Dramatic vision captures moment one of Melbourne’s worst industrial fires erupted
Save articles for later
Add articles to your saved list and come back to them any time.
Key points
- The fire at Bradbury Industrial Services in Campbellfield in 2019 took four days to extinguish.
- It was one of the worst industrial fires in Melbourne since the turn of the century.
- The firm went into liquidation a short time after the blaze with a mountain of debt and no capacity to pay for the clean-up of the toxic waste it had illegally stored.
- It will be sentenced next week after pleading guilty to a raft of workplace safety charges.
CCTV footage has captured the moment a spark of static electricity ignited what became one of Melbourne’s worst industrial blazes of the past two decades.
It took nearly 200 firefighters more than four days to extinguish the fire that erupted in April 2019 at the Campbellfield premises of Bradbury Industrial Services; a chemical recycling operator that has since been linked to the largest illegal toxic waste dumping operation in Victorian history.
The smoke plume created by the blaze forced the closure of schools and businesses across the city’s northern suburbs, injuring one employee and exposing emergency responders and thousands of locals to toxic fumes.
More than four years later, the circumstances of the incident were revealed in the County Court on Wednesday after the company pleaded guilty to six charges relating to the fire and the illegal stockpiling of millions of litres of chemical waste in five other warehouses in the northern suburbs.
CCTV shows an employee catching alight and running from the area after what is believed to be an “electro-static discharge event” caused an explosion as a highly flammable chemical was being transferred between storage containers.

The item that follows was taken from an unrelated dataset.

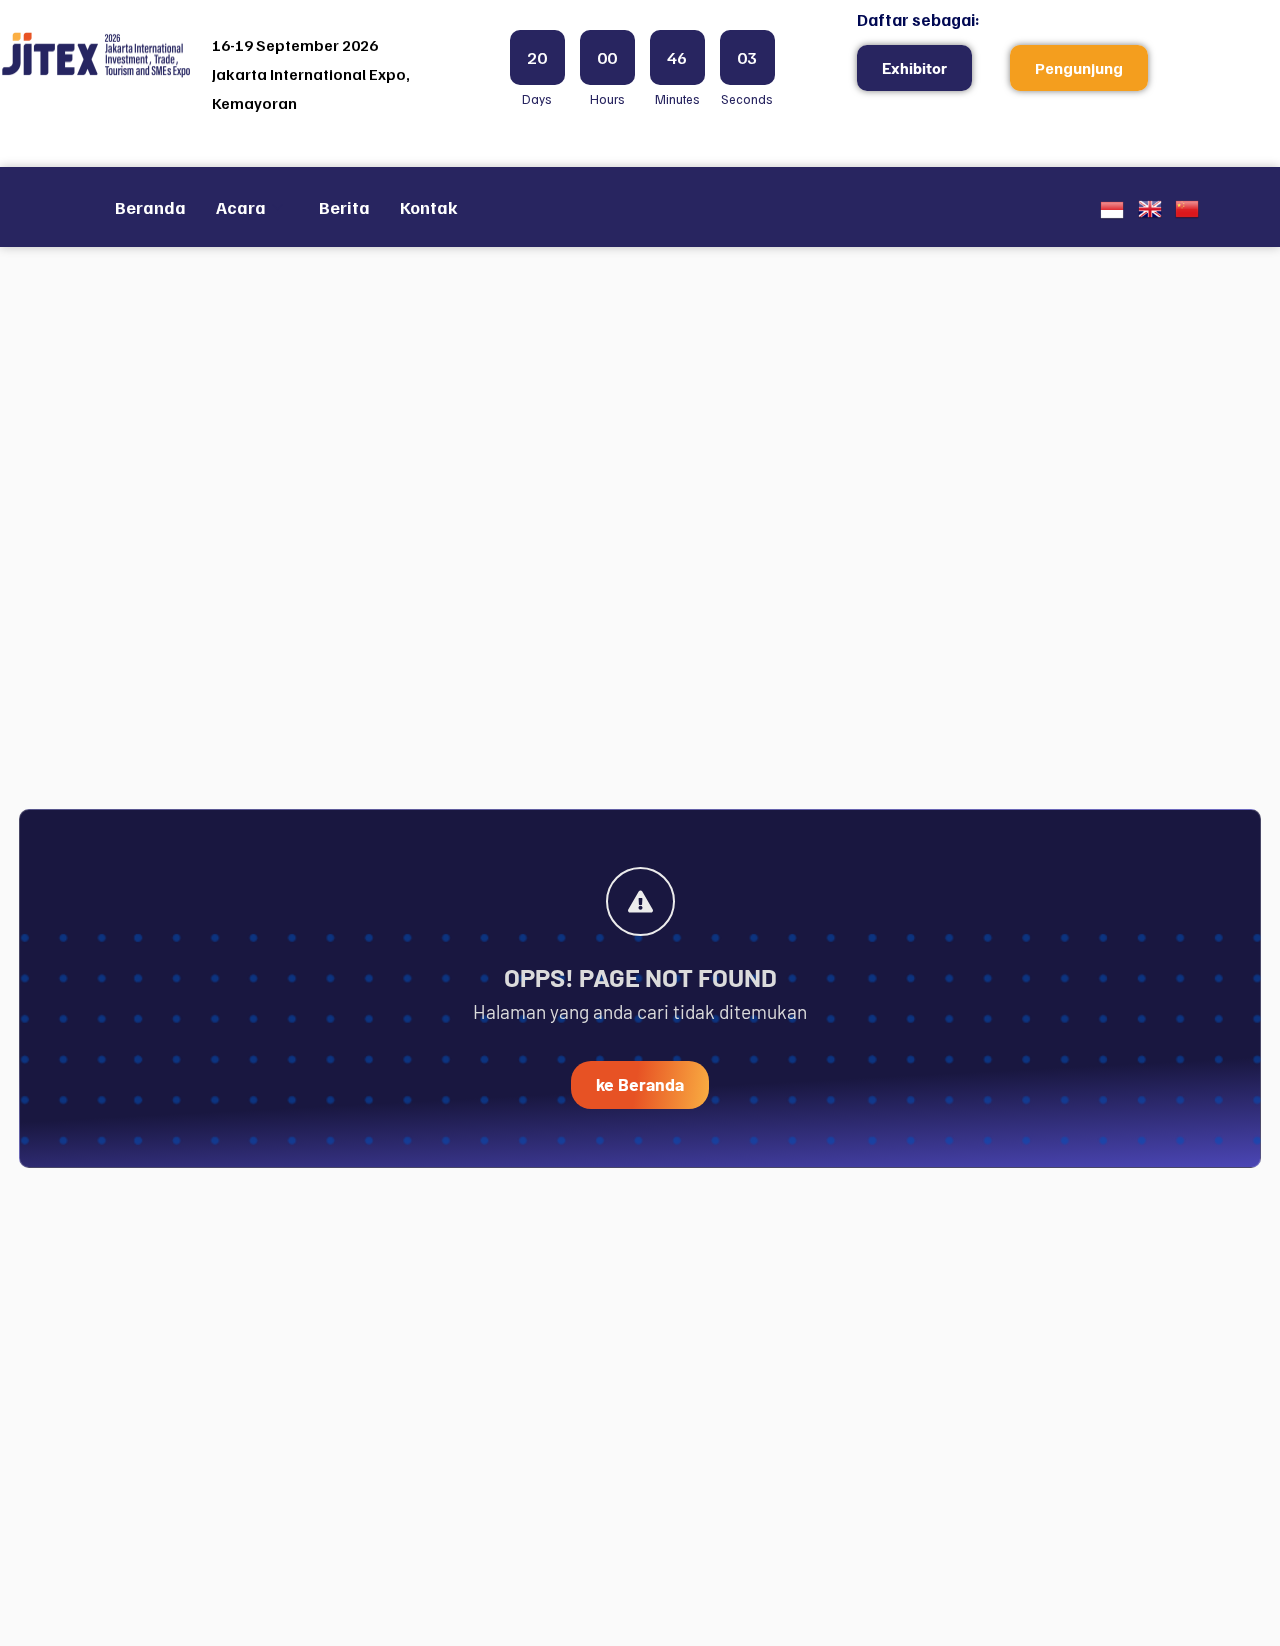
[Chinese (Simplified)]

In seconds, the fire melted its plastic storage container and spread to nearby drums of chemicals, with employees fleeing the premises in the midst of explosions and rolling plumes of smoke.
The employee spent three days in hospital after sustaining burns to his face and throat in the incident.
Just before the fire, Bradbury’s chemical waste reprocessing plant in Campbellfield had been under investigation by the Environment Protection Authority for amassing up to 450,000 litres of flammable solvents when its facility was only legally allowed to hold 154,000 litres.
The court heard the company had been ordered by the regulator to reduce the huge oversupply, but the fire erupted because the work was done without following key safety rules for handling dangerous goods and waste. The level of chemicals had almost been reduced to permitted levels at the time the fire broke out, the court heard.
WorkSafe and the EPA had also detected the company illicitly storing between 10 million and 16 million litres of chemical waste inside five other warehouses only weeks before the fire.
Bradbury pleaded guilty to five charges of failing to take all reasonable precautions for the prevention of any fire or explosion involving dangerous goods, and one charge of failing to provide and maintain a safe working environment for employees by failing to provide information, instruction, training or supervision to employees.
An investigation by The Age previously linked Bradbury Industrial Services to an illicit dumping operation that is allegedly responsible for stockpiling tens of millions litres of toxic waste in suburban warehouses and a remote bush property.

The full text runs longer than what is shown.